My previous newsletter discussed distributed teamwork’s first two key pillars—Culture and Connection and Communication and Collaboration—which found and facilitate the environment and exchanges that are effective for multi-location, fast-paced modern work.

The third pillar focuses on and frames the sustainable, scalable work system that enables distributed teams to excel—Coordination and Cooperation:

  • Coordination – how work is defined, designed, and refined.
  • Cooperation – how people align, adapt, and assist each other.

Activating this pillar requires recognizing the evolution and current characteristics of modern work—particularly knowledge work—and how these affect AI integration and workers’ necessary adjustments.  

“Task uncertainty, process invisibility, and architectural ambiguity" are key aspects of knowledge work as described by Staats, Brunner, and Upton in the Journal of Operations Management, 2010.

Coordinating Chaos into Clarity

Knowledge work is "not well-defined" even though knowledge workers who "create, analyse, and share information" make up 19-30% of global employment and almost 1/3 to 1/2 of jobs in Europe, the Americas, and Central Asia [​ILO, 2023​].

Knowledge work continues to evolve without clear frames, form, and flows and little intentional design. However, AI doesn't just automate work—it requires that work be defined, broken into discrete tasks, and skills requirements understood in order to identify where and what AI can be applied.

How is uncoordinated work experienced now?
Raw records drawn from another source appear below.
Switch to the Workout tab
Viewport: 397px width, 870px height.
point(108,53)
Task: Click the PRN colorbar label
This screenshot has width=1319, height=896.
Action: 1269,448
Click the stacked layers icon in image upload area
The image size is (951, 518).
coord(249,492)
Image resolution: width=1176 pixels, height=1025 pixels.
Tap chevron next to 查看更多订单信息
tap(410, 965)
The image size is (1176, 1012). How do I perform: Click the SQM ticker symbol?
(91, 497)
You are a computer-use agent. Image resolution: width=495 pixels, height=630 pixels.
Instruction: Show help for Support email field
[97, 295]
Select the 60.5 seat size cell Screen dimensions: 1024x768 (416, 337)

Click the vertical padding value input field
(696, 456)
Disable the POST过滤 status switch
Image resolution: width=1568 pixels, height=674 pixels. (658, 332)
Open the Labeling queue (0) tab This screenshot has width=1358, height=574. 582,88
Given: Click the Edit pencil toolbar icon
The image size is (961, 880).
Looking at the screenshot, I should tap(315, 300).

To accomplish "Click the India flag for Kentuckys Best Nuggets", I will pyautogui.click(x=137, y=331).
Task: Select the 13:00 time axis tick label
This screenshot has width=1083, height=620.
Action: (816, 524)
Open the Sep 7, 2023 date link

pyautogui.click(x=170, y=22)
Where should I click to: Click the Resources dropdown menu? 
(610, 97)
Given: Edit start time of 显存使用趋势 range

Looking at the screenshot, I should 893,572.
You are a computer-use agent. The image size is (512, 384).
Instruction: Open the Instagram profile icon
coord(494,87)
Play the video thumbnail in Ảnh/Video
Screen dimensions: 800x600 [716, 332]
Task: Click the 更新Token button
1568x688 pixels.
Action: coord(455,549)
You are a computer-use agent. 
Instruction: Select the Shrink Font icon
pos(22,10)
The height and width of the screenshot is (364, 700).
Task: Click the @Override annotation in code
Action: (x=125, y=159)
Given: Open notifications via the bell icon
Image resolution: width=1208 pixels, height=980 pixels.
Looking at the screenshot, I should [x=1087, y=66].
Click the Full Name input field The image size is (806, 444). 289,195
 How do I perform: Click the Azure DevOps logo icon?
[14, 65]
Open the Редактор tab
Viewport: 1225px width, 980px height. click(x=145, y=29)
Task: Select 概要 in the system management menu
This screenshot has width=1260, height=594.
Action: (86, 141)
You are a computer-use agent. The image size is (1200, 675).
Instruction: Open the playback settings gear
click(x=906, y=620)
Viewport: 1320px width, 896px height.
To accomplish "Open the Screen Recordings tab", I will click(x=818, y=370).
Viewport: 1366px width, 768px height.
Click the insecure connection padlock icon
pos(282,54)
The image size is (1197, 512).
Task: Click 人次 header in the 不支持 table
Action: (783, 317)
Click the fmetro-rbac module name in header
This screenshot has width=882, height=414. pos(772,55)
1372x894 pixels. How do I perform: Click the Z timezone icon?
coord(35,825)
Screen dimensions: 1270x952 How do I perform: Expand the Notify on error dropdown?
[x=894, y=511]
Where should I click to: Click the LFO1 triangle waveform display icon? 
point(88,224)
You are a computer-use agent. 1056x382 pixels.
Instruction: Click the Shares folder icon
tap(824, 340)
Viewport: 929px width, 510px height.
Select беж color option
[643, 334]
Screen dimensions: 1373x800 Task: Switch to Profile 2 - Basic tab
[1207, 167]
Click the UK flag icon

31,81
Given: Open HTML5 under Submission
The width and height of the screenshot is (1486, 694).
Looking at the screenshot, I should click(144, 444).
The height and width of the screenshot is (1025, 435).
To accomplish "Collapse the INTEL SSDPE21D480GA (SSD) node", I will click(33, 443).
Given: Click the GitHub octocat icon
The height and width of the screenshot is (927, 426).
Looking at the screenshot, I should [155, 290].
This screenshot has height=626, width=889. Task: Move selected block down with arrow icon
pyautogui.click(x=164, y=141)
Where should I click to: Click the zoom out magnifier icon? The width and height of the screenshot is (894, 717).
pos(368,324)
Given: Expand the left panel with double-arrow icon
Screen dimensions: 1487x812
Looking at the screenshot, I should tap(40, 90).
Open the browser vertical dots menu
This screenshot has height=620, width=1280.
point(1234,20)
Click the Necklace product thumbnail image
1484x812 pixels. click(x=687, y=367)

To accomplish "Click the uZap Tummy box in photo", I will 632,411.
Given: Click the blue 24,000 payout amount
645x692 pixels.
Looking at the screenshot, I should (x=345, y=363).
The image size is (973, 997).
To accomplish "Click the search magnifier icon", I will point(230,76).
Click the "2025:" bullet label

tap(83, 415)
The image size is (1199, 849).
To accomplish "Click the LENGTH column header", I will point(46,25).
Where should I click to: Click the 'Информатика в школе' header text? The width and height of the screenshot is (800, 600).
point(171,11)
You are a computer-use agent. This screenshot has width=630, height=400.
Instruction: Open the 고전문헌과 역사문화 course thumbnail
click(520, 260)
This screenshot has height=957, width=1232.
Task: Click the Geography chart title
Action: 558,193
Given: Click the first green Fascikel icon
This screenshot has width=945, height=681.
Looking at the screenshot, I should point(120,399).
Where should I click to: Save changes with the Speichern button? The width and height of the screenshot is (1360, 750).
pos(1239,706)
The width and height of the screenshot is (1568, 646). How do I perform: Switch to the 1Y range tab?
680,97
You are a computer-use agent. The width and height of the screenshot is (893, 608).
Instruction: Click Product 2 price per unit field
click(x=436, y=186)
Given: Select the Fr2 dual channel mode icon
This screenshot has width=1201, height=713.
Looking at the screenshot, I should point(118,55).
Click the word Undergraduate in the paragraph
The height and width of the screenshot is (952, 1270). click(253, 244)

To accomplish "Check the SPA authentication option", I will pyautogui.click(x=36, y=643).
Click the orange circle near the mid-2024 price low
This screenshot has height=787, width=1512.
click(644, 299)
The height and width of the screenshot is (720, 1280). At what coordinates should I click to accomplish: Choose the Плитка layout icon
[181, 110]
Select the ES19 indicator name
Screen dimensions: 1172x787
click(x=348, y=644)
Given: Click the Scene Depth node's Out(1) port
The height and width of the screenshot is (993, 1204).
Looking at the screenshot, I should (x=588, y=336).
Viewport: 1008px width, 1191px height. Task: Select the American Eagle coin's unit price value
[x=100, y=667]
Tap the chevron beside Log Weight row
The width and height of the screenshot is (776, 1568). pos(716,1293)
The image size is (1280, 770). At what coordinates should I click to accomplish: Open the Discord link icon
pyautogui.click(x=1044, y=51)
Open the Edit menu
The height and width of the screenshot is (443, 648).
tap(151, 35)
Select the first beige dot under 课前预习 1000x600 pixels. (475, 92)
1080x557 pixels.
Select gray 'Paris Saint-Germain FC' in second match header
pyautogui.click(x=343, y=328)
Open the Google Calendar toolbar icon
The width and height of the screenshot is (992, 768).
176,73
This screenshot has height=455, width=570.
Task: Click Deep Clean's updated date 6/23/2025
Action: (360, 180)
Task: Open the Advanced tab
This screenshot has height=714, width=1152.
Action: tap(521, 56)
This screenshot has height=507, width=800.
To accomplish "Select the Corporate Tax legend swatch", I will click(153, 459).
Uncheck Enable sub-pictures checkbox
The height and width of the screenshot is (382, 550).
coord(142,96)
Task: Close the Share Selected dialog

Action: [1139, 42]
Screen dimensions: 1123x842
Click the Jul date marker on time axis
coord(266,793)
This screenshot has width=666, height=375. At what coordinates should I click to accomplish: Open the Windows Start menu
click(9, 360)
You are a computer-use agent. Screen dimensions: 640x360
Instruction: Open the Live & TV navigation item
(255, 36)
The benefits of coordinated work (AI-assisted?):

  • 21% want AI to help cut time in meetings by half. 26% of employees want AI to help better allocate their time [​MS 2023 Work Trend Index​].
  • 93% of power users get AI help to focus on the most important work.
  • 92% of power users use AI to better manage overwhelming workloads.
  • 66% more likelihood of AI power users redesigning business processes and workflows with AI [​2024 Work Trend Index Annual Report, MS​].
  • 62% of AI's value for outperforming AI leaders is focused on core businesses processes (+ support functions) [​AI Adoption in 2024, BCG​].
"41% of leaders who are extremely familiar with AI expect to redesign business process from the ground up with AI." [​2024 Work Trend Index Annual Report, Microsoft​].

Coordination Hacks - POM-thinking

Much knowledge work now is an opaque patchwork of ad hoc workflows. The first reframe is to recognize your business’s operations as a system of evolving and important interdependencies. You must understand how elements connect and influence each other before intentionally updating key/all processes.

The next coordination hack is applying concepts of Production and Operations Management (POM)—developed for manufacturing and service inputs/outputs, process flows, capacity and continuous improvement—to knowledge work. Try using one or two to better coordinate workflows impacting business growth:

POM CONCEPT KNOWLEDGE WORK APPLICATION
Inputs Information, requests, client needs, research, tasks
Processes Communication flows, decisions, meetings, documentation, content creation
Outputs Reports, product features, presentations, recommendations, decisions
Capacity Individual bandwidth, team skills, available tools and systems
Quality Accuracy, clarity, alignment with goals or standards
Bottlenecks Blockers like approvals, unclear ownership, tech issues, overload
Feedback loops Retrospectives, project reviews, async comments and task revisions
Continuous improvement Refinement of workflows, async rituals, or team operating norms


Facilitating Coordination

  • DEFINE WORK inputs, transformations, and outputs: What knowledge enters a task? Who adds what value bringing what skills? What are the visible deliverables?
  • VISUALIZE FLOW with workflow boards and task networks: Map knowledge work as a factory floor is mapped for material movement replacing email exchanges, slack updates, and verbal check-ins.
  • TRACK FLOW, bottlenecks and rework: Turn invisible processes into trackable flows using tools such as Notion, and Trello, and Asana.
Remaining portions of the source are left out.